_Selected extract_
>> Begin
Quantix/Documentation

Quantix Protocol

Complete technical documentation for the post-quantum Layer 1 blockchain.

01Overview

Quantix is an open-source, post-quantum secure blockchain Layer 1 protocol written in Go. It is designed to provide cryptographic security that remains robust against both classical and quantum computing threats — including attacks from sufficiently powerful quantum computers running Shor's or Grover's algorithms.

Traditional blockchains rely on ECDSA (Elliptic Curve Digital Signature Algorithm) for transaction signing. ECDSA is vulnerable to Shor's algorithm, which a quantum computer could use to derive private keys from public keys. Quantix eliminates this attack surface by replacing ECDSA with SPHINCS+, a stateless hash-based signature scheme standardized by NIST as a post-quantum standard.

🐹

Language

Go 1.24

⚖️

Consensus

PBFT + PoS

🔐

Signature

SPHINCS+

◈

Symbol

QTX

💎

Max Supply

5 Billion QTX

🌐

Chain ID

Devnet: 73310

Core Beliefs

◆Privacy is a fundamental human right, not a luxury — enforced by mathematics, not trust.
>> End
_Supplied data_
>> Begin
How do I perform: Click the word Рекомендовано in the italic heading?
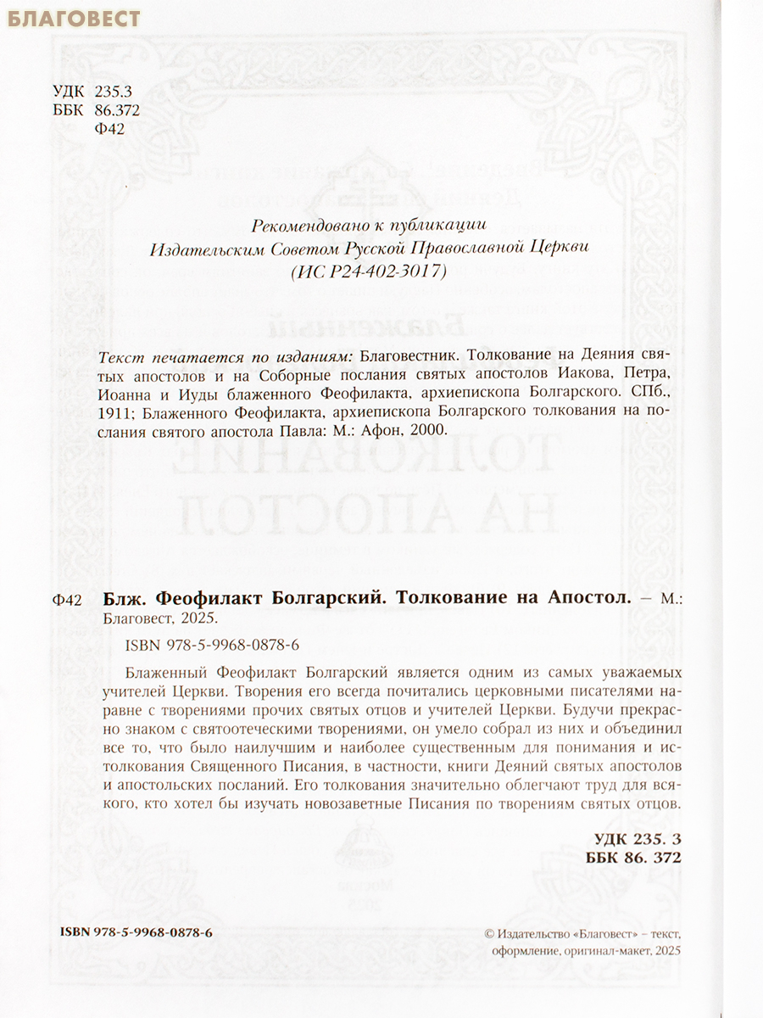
>> End
Carry on with the Quantix protocol documentation from its last line.

◆Sovereignty means individuals should have complete control over their digital assets and identity.
◆Humanity must be preserved through technology that serves people, not surveillance systems.

02Architecture

Quantix is structured as a modular Go codebase with clear separation between layers:

Architecture Stack

Application Layer→CLI, HTTP API, WebSocket, RPC

Consensus Layer→PBFT + PoS + RANDAO/VDF

Execution Layer→SVM (Sphinx VM), State Execution

State Layer→Account balances, Nonces, State root

Transaction Layer→Mempool, Validation, UTXO

Cryptography Layer→SPHINCS+, Kyber768, SWIFFTX, STARK

Network Layer→P2P, DHT, TCP/UDP, WebSocket

Storage Layer→LevelDB (blocks, state, keys)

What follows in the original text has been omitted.